*Exercise instructions*
Check each line of the material below, and copy it if it holds the string "avatar".

*Given data*
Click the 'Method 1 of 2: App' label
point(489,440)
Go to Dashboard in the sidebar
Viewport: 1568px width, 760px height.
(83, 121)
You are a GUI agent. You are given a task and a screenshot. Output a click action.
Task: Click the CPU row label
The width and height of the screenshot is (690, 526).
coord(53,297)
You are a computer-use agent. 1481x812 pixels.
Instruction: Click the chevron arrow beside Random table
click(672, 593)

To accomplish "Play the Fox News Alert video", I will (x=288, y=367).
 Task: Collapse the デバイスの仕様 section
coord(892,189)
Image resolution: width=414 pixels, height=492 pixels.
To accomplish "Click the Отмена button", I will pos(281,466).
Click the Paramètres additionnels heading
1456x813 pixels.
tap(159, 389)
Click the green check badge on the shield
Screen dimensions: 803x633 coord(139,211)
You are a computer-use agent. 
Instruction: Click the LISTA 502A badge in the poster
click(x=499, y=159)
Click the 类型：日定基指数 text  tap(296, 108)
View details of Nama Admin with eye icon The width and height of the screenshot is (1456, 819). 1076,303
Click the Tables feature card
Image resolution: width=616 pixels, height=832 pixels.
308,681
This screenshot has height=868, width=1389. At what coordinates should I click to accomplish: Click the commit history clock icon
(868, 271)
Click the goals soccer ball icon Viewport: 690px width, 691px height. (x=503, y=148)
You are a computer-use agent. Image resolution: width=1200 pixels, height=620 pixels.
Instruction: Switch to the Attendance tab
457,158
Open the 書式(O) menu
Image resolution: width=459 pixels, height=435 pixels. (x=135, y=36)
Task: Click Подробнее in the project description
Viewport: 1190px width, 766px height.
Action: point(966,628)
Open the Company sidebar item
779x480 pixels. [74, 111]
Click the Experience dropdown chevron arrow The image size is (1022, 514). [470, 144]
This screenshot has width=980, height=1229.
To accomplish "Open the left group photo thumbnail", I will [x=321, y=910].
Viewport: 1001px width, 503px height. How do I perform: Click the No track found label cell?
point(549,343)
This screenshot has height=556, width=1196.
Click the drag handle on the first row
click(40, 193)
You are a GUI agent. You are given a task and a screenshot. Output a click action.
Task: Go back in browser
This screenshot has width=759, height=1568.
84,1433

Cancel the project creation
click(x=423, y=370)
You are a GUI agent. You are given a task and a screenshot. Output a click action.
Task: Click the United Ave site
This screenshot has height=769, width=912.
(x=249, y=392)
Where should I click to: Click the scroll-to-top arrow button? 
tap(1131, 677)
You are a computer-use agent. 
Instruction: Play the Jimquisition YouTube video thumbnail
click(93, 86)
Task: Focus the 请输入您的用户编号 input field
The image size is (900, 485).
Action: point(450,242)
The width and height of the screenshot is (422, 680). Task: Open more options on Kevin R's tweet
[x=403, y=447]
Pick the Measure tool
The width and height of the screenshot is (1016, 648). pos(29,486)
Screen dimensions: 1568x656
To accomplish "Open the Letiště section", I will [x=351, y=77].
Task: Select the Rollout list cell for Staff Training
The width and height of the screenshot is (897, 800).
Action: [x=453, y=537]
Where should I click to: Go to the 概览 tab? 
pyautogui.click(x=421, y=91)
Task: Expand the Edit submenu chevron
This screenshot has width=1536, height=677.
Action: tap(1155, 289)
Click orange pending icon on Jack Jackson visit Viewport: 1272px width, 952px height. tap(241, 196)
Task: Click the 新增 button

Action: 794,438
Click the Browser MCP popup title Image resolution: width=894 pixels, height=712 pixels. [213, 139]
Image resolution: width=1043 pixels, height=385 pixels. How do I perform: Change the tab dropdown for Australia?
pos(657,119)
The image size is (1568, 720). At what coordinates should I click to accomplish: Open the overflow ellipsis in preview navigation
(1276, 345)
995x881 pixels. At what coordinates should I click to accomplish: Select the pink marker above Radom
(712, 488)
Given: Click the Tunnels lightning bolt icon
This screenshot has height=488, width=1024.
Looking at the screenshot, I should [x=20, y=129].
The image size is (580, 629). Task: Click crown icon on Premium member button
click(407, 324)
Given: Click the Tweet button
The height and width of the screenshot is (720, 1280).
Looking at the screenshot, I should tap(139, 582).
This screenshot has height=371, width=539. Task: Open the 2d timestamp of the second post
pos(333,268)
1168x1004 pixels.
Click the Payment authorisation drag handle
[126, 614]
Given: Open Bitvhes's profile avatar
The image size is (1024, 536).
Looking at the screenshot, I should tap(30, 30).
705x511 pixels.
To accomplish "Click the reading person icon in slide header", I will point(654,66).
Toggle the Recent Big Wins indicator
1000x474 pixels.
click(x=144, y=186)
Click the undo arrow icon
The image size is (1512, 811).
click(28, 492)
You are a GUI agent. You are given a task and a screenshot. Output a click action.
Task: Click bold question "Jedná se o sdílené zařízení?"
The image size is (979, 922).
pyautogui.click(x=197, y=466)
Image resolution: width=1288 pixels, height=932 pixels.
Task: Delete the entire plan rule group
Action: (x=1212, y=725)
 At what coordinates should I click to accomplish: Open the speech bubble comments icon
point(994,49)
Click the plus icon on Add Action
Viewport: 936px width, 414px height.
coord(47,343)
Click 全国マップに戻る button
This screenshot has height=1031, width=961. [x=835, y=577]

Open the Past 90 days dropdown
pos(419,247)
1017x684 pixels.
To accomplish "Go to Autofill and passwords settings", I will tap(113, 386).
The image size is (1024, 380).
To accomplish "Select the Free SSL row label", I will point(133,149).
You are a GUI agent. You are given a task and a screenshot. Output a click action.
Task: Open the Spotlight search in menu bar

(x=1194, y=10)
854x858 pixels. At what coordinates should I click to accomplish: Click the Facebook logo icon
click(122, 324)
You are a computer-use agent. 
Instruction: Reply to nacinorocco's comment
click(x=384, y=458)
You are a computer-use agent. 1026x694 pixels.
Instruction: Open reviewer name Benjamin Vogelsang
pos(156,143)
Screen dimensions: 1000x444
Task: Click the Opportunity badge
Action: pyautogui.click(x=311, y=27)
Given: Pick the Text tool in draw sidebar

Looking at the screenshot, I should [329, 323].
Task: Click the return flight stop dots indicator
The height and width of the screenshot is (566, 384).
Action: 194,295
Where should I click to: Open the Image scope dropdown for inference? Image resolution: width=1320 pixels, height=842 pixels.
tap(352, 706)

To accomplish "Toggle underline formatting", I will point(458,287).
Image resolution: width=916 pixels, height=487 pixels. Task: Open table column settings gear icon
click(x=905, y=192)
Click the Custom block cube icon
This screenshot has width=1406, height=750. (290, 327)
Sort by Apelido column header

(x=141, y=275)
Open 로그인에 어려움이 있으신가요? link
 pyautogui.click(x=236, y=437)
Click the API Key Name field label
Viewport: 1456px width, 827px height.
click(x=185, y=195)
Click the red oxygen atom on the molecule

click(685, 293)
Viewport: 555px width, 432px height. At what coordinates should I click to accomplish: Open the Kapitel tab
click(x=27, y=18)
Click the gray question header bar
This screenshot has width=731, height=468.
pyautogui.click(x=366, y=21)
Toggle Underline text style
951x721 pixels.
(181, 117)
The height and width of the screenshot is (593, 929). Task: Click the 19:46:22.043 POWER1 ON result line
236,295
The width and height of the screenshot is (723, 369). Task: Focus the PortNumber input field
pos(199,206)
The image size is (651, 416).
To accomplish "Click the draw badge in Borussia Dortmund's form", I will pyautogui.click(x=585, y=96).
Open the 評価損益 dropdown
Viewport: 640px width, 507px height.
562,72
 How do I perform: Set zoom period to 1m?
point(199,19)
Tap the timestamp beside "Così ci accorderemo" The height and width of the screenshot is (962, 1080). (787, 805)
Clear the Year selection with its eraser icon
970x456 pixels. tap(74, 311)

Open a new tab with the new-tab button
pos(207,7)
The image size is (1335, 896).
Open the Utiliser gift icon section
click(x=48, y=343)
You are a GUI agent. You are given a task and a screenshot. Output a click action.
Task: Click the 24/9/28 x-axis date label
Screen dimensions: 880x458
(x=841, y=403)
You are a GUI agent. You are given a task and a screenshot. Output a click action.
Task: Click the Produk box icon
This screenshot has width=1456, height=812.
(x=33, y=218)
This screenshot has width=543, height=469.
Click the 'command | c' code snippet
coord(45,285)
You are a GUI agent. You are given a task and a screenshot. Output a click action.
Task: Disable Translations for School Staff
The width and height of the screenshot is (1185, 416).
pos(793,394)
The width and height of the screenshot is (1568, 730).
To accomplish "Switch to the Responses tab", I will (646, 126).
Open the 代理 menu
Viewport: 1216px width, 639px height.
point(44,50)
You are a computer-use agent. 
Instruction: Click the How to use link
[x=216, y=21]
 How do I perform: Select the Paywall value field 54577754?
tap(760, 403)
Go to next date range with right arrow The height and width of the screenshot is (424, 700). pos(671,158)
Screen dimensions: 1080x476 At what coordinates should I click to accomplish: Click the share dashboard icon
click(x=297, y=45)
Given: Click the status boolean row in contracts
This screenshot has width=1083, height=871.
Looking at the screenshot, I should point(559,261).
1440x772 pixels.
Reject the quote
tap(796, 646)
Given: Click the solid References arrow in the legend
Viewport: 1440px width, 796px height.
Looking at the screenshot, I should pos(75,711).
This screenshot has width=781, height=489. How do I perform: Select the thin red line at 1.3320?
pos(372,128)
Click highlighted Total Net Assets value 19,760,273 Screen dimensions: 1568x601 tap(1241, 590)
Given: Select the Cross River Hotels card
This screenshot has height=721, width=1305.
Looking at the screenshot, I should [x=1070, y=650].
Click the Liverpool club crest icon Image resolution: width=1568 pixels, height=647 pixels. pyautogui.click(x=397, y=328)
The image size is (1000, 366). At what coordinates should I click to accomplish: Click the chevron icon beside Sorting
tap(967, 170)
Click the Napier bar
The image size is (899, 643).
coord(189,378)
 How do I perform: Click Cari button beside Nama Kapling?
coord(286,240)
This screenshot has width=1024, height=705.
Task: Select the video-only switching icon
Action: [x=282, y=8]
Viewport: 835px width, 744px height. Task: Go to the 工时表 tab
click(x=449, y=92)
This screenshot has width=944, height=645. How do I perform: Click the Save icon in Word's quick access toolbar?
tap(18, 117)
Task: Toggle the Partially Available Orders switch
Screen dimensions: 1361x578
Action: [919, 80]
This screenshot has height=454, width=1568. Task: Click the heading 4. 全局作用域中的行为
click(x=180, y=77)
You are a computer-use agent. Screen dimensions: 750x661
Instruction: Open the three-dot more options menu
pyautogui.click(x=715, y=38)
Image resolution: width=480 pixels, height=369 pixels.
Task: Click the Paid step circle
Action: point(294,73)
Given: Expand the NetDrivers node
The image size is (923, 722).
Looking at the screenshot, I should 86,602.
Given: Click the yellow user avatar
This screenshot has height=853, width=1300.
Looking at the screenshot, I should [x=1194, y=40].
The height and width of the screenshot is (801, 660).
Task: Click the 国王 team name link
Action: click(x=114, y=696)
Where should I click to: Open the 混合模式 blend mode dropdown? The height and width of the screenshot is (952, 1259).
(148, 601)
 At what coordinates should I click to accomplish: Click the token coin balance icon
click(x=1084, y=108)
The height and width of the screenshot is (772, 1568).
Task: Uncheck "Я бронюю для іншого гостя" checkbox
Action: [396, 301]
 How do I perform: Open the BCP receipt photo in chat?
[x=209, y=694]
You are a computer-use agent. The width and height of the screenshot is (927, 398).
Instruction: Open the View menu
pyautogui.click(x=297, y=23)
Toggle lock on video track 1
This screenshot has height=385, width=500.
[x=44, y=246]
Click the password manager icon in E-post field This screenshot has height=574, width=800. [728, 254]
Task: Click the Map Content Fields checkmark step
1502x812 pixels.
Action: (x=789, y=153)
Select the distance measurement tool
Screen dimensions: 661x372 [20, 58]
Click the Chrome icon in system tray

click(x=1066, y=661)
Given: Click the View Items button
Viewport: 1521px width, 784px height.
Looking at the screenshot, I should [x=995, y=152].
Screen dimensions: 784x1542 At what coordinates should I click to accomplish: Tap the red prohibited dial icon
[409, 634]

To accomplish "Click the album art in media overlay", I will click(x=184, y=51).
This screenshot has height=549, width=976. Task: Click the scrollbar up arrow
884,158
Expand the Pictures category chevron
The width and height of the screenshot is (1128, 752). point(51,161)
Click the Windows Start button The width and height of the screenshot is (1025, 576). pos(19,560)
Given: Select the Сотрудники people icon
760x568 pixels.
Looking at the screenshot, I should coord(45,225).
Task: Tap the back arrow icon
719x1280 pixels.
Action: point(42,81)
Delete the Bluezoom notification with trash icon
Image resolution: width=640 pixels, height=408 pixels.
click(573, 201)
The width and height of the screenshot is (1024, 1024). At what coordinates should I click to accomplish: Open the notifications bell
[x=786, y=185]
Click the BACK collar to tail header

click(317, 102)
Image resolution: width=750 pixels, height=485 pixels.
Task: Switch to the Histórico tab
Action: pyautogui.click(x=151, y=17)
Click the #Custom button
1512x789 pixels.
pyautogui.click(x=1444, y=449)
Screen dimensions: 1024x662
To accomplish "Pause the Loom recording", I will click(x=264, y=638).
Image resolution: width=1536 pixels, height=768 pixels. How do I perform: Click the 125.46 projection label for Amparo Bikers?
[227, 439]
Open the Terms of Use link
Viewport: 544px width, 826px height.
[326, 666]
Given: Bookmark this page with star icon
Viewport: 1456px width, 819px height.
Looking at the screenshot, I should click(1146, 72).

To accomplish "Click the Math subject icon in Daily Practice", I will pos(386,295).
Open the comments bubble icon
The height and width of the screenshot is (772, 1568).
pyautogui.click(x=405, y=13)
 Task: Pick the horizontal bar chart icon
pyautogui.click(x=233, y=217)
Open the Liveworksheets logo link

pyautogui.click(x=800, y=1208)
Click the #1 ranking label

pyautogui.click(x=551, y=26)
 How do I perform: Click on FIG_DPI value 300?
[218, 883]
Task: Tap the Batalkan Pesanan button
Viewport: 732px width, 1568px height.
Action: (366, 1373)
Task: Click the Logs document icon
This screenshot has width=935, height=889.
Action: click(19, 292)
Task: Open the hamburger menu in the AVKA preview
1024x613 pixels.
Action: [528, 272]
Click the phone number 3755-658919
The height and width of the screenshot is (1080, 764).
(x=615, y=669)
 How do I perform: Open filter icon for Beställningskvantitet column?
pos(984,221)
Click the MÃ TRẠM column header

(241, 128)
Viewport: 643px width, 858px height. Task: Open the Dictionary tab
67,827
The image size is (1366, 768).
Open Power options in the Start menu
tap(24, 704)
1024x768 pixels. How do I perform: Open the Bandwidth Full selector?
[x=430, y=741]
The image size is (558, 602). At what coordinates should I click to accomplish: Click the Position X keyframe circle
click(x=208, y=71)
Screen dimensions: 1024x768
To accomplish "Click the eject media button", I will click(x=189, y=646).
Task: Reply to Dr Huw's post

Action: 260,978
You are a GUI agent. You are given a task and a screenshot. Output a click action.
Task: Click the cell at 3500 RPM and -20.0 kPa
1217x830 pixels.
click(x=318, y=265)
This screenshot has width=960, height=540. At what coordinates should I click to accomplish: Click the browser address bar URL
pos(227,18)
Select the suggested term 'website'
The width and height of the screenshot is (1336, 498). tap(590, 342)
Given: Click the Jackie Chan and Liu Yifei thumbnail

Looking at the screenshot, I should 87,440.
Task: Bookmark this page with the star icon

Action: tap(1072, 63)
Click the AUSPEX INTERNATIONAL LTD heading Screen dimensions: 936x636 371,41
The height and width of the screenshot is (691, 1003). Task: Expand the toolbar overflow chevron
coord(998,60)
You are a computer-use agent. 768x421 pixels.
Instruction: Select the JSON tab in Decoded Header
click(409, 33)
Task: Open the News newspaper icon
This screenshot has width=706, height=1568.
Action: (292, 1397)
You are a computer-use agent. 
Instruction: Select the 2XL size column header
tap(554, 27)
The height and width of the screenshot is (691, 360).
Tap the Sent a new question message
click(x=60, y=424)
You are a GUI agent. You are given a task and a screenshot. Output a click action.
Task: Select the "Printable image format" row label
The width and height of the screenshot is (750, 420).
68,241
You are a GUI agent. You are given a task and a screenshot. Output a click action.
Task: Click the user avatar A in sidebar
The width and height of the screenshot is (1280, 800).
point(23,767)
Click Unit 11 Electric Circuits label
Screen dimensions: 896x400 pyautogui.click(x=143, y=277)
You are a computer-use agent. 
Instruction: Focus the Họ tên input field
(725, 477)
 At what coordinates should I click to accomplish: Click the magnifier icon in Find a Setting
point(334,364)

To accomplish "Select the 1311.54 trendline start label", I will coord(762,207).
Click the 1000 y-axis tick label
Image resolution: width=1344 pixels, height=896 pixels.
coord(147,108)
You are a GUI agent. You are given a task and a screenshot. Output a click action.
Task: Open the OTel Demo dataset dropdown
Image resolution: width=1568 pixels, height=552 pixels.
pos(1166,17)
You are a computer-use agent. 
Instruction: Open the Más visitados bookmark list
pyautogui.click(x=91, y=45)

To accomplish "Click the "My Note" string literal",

*Written answer*
Given: Open Bitvhes's profile avatar
Given: Click the yellow user avatar
Task: Click the user avatar A in sidebar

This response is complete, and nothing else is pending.